The small car segment today cumulatively contributes less than 15 percent to Maruti’s profits while the revenue from compact and mid-size cars is increasing steadily.
Having made its name as a small carmaker in India, Maruti Suzuki now stands in the centre of a changing market that is seeing lesser demand for its entry-level cars. Over the past two years, the automaker’s growth has been coming from the rising demand for mid-size and compact cars instead of small vehicles. In fact, small cars like the Alto and Wagon R accounted for only 18.7 percent of Maruti’s revenues in the first half of 2016 fiscal, a sharp dip from the 22.6 percent share in FY2014.

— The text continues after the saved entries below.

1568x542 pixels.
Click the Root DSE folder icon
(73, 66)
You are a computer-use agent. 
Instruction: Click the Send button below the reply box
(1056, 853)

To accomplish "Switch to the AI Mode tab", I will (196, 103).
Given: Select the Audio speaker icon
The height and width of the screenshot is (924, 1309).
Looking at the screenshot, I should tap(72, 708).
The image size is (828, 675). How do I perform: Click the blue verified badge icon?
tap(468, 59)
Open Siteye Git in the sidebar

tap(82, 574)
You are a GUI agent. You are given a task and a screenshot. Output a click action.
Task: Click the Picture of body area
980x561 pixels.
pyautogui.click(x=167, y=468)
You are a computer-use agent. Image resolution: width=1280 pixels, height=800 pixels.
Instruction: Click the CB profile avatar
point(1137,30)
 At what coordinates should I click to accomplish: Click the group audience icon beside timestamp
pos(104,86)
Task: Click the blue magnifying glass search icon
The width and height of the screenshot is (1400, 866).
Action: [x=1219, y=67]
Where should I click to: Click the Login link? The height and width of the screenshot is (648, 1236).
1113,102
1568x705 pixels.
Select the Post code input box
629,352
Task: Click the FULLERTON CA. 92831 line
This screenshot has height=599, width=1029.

With the Maruti Alto being India’s most selling car ever, the change does feel ironic but is a fact in today’s times. Cars like the Swift and DZire have been doing equally well as the Alto while the bigger mid-size Ciaz sedan has also been well received contributing to higher profits. The compact segment’s share of revenues grew from 1 percent to 2.9 percent while the mid-size segment’s share grew from a paltry 0.6 percent to a healthy 5.6 percent. Independent research also concluded that the small car segment contributed less than 15 percent to Maruti’s total profits.
The biggest reason for this role reversal is due to the change in consumer buying pattern. With per capita income having doubled over the last decade, the small car segment has lost its significance to an extent with the consumer’s need for a better car. Moreover, small car buyers are now graduating to bigger cars after a decade of ownership and are looking for more power, economical and premium products. As a result, the automaker has been working on establishing its presence in the premium car space, which has led to the launch of products like the Ertiga, Ciaz, S-Cross and more recently the Baleno. A compact SUV (YBA) is also in the pipeline.
Maruti’s presence in a variety of segments not only helps the company sell better but offer its existing customers a choice to upgrade and stay within the family. Hence, the automaker is working hard to change brand perception and be accepted as a premium player courtesy of NEXA dealerships. In addition, Maruti expects volumes to grow faster in the upper segment which will have a major impact on profitability, considering the returns are much higher on each unit when compared to small cars. That said, the small car segment still makes a lot of sense in India with a tonne of buyers looking for their first car or graduating from two-wheelers.